Eh già, perché ci sarà ancora il metro di distanza fisico da dover rispettare.
«Tutto ciò che consideravamo ovvio muterà. La cultura sud-europea del contatto, della pacca sulla spalla, dell' abbraccio per confortarsi. Anche gli ipocondriaci sono in aumento».
Posso immaginare
«Con forme anche molto severe di ipocondria. Asintomatici capaci di elucubrazioni incredibili sul proprio stato di salute».
Ad esempio?
«C' è chi controlla che la temperatura corporea si mantenga sempre sotto un certo livello».
La paura genererà la tendenza a rimanere tutti più in casa secondo lei?
«Sì, sarà difficile superare l' agorafobia. Soprattutto finché la situazione d' emergenza sanitaria perdurerà. La sola rappresentazione di doversi muovere in mezzo al mondo genererà angoscia. Per questo molti pazienti stanno sviluppando come contrappunto un amore per gli spazi chiusi, dove l' angoscia non si manifesta».

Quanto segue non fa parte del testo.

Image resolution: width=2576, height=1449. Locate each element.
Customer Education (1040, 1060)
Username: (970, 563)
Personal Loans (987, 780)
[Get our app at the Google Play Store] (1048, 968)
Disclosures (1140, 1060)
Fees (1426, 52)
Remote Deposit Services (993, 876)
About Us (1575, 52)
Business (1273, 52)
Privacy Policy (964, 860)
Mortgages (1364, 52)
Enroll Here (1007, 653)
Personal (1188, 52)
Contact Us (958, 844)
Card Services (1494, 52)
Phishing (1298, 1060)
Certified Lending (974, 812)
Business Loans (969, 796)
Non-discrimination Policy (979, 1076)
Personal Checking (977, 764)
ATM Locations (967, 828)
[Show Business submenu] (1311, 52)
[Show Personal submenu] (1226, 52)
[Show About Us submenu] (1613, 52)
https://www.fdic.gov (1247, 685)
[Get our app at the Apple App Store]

Siamo destinati alla dimensione della solitudine?
«Io dico: "Ma viva Dio che ci siamo confrontati finalmente con la dimensione della solitudine". Non è tutto negativo in questo senso. Eravamo troppo abituati alla finta socialità, al dover essere tutti connessi con tutto. L' angoscia non è un elemento da rifuggire per forza. È una straordinaria opportunità, una palestra interiore incredibile, quando non ha risvolti psicopatologici seri. Abbiamo avuto la possibilità di riflettere su noi stessi come non mai».
Ma siamo cambiati per sempre? Anche quando tutto sarà davvero finito?
«Penso che la natura umana non cambi. Abbiamo avuto a che fare con un ospite inquietante, qualcosa che ha turbato la nostra vita e ce la ricorderemo per sempre.
Pensiamo a chi ha subito un lutto e non ha potuto abbracciare l' ultima volta il proprio caro, è una ferita profonda. Non credo però che la nostra socialità sia destinata a morire. Esiste un aspetto insopprimibile nell' uomo: la propensione verso l' altro. Certo, questo spettro resterà per lungo tempo tra noi. Ci siamo mostrati vulnerabili. Se io devo formulare un auspicio è che non si torni a come eravamo prima, che ci sia più attenzione alle nostre condotte troppo disinvolte. Il mondo continuerà comunque la sua vita».